Author weaves United Methodism into novel


Key points:

  • In her new book, “The Memory Garden,” United Methodist Jessica Brodie takes inspiration from stories she shared as a writer and editor of the South Carolina United Methodist Advocate.
  • The novel focuses on an unlikely friendship between a journalist and a young boy, who spends all his free time volunteering in church programs.
  • Brodie modeled the fictional summer camp in the novel after the Children’s Defense Fund Freedom Schools, which The United Methodist Church actively supports.

“The Memory Garden” — a book about an unlikely friendship between a woman and an 11-year-old boy from different worlds who end up saving each other — was a vision author Jessica Brodie said, “God spoke into my heart.”

This is the first published novel by Brodie, editor of the South Carolina United Methodist Advocate and a member of Mount Hebron United Methodist Church in West Columbia, South Carolina. She said God told her she should write a Christian contemporary novel and the vision felt like “a movie on fast-forward” in her mind.

“The Memory Garden” revolves around two main characters. Rebecca is a woman who has hit rock bottom when she loses her high-profile job as a journalist in New York City and the man she thought she was going to marry dumped her.

Her Bible-toting Granny comes to her rescue, bringing her back to the small town she grew up in and securing her a job at the Dahlia Weekly.

Devon is a devout Christian boy who also has a Bible-toting Memaw. His mother died young, and he lives with his grandmother. He also lives with a lot of secrets, including an abusive uncle, town bullies and crippling poverty.

Devon has built a small memory garden of stones, a cross and little plants in honor of his mother in his yard.

“I wanted everyone to feel like they could see themselves or their church in the book,” Brodie explains. “But United Methodism is woven into every element of this book, all inspired by the stories I’ve covered since 2010 for the South Carolina United Methodist Advocate.”

Subscribe to our
e-newsletter

Like what you're reading and want to see more? Sign up for our free UM News Digests featuring important news and events in the life of The United Methodist Church.

Keep me informed!

The Advocate is the longest continuously published newspaper in Methodism, tracing its roots back to 1825.

Devon spends all his free time volunteering in church programs. As summer approaches, he comes up with the idea of The West Dahlia Leaders Summer Enrichment Camp. He knows he needs a safe place to be during the months school is out.

=======

* **SET EXERCISE**
Extend the article on Jessica Brodie's novel "The Memory Garden," picking up after its final sentence. The data that comes next has no connection to the article.

* **RECORD LIST**

=======

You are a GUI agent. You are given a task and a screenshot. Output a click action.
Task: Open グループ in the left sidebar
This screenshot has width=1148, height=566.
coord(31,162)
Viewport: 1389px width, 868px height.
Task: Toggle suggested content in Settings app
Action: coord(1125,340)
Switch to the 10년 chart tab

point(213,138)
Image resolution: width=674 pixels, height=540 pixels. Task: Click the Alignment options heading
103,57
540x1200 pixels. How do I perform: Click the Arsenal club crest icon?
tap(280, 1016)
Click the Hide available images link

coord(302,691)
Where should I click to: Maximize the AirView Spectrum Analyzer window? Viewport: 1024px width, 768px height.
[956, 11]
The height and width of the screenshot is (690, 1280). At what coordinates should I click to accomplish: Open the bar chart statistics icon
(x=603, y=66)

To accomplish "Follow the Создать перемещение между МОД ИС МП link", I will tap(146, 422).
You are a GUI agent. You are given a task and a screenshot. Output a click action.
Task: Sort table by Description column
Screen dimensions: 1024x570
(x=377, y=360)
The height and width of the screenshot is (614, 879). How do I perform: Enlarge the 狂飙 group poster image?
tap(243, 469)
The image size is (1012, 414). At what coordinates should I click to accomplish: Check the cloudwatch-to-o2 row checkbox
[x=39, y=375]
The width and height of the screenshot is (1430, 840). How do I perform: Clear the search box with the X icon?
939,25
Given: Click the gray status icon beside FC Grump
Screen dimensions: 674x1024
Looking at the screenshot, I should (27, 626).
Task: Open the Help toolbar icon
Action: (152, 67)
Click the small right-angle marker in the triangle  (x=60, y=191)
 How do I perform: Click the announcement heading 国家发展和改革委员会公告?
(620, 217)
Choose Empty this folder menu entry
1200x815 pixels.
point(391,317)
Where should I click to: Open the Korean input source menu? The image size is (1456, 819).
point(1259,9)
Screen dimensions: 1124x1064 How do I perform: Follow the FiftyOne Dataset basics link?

=======

* **EXERCISE RESPONSE**
The town is in one of the poorest school regions in the state, and Devon hears teachers talk about the dipping test scores and “the summer slump” from school.

Rebecca has been tasked with trying to save the weekly paper. She is not too popular when she starts charging for obituaries, birth announcements and cutting back on the photos from the local sports teams.

Her bosses have told her to do more local features. When she hears about the summer school and meets the young boy who started it, she sees a good place to start.

Brodie modeled the fictional summer camp after the Children’s Defense Fund Freedom Schools. The United Methodist Church actively supports the schools that are offered at many United Methodist churches during the summer.

She was introduced to Freedom School at Francis Burns United Methodist Church in Columbia.

“I remember walking in the doors of that church, not knowing what to expect, and being absolutely bowled over by the kids and the young adults, all working together,” she said.

“It was eye-opening and truly important work, and yet it was fun, too,” she said. That was in 2014, and she has gone back every year since to write a story and meet the children.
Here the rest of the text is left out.